Source records
--- START ---
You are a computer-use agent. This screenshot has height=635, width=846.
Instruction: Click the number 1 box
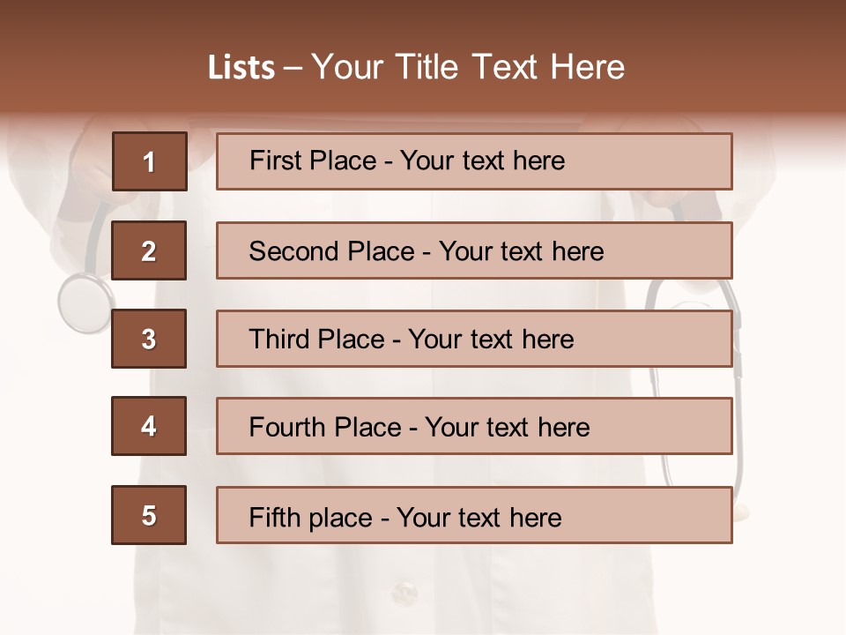coord(150,161)
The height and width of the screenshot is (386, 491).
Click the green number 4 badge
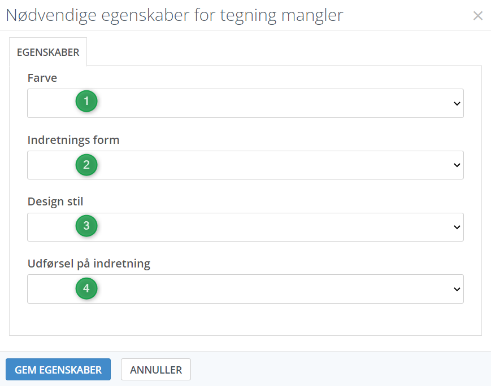tap(86, 288)
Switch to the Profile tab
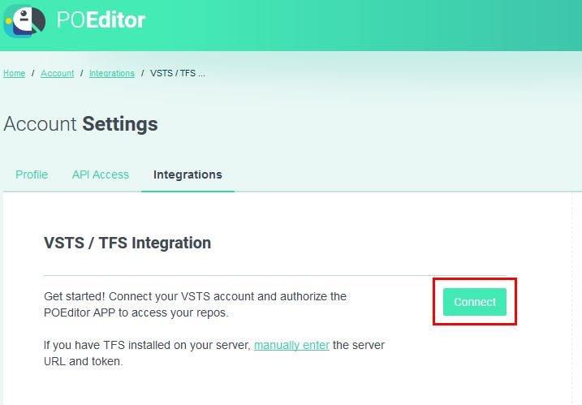 point(32,174)
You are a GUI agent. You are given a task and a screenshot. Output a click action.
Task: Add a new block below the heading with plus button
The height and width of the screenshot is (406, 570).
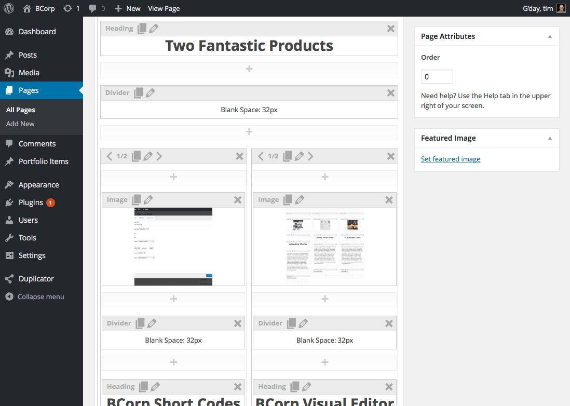[x=249, y=69]
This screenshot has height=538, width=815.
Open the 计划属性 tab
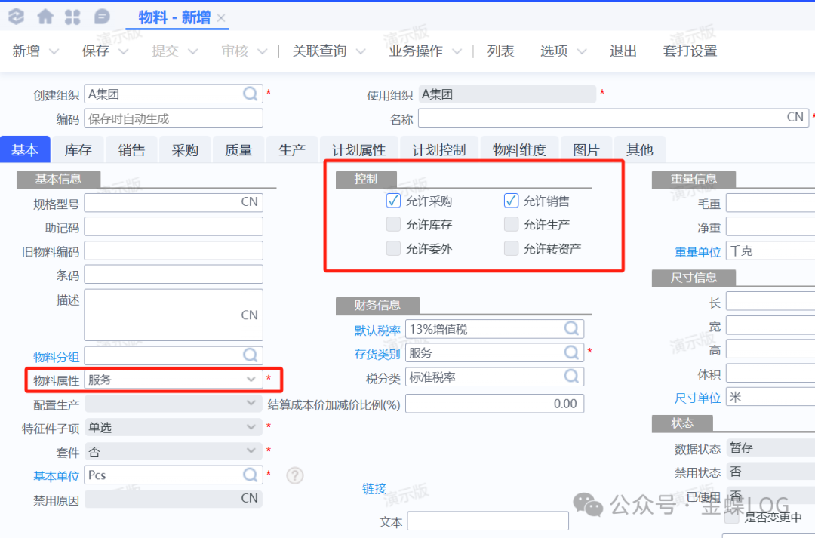358,150
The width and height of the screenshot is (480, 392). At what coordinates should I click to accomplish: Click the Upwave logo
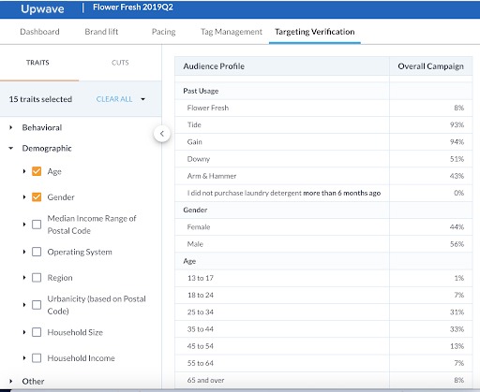pos(42,8)
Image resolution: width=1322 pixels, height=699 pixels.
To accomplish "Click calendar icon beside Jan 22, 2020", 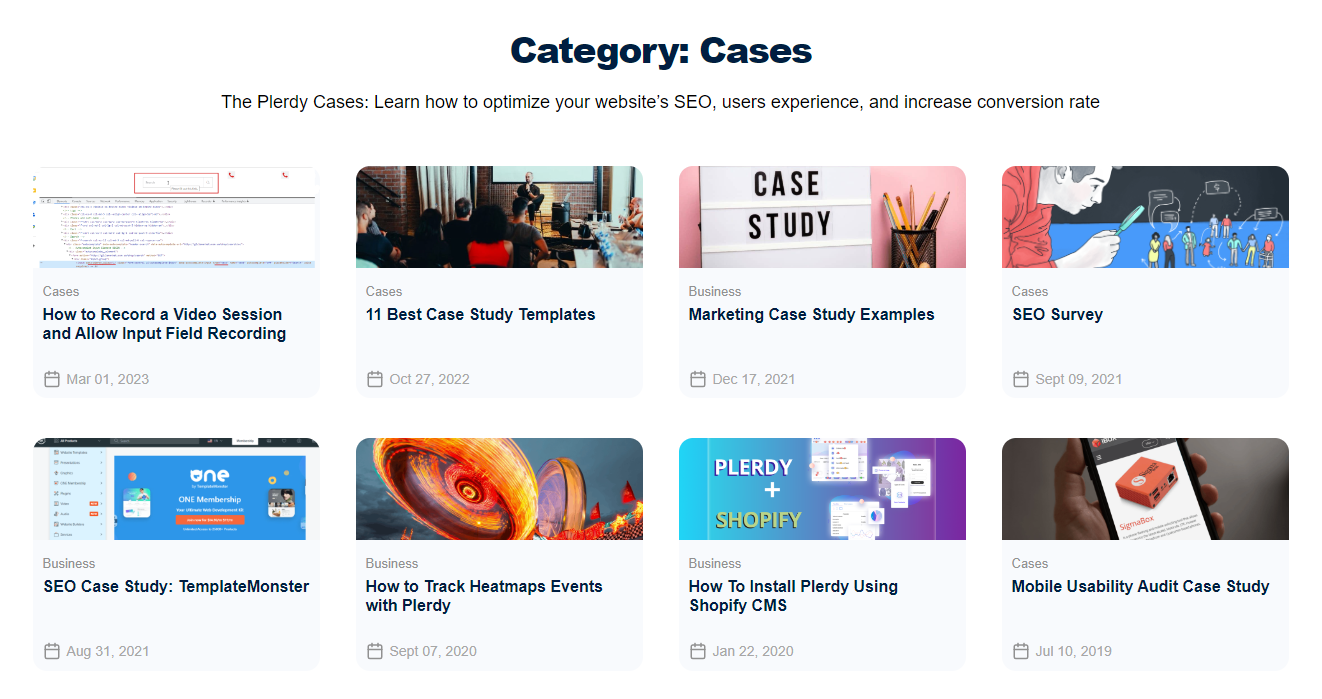I will [x=698, y=651].
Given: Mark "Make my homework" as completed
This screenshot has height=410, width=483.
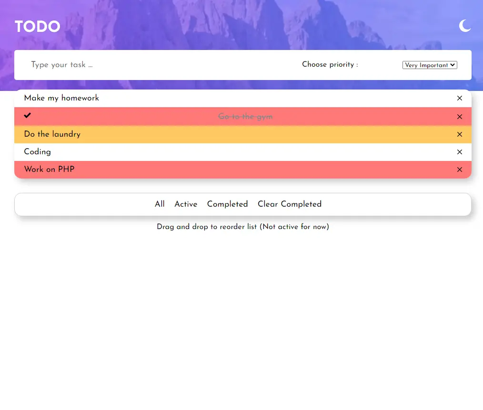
--- END ---
The lines sought are those in the data above that include the string "agent"; copy each one.

*Output for this exercise:*
You are a computer-use agent. This screenshot has height=635, width=846.
You are a GUI agent. You are given a task and a screenshot. Output a click action.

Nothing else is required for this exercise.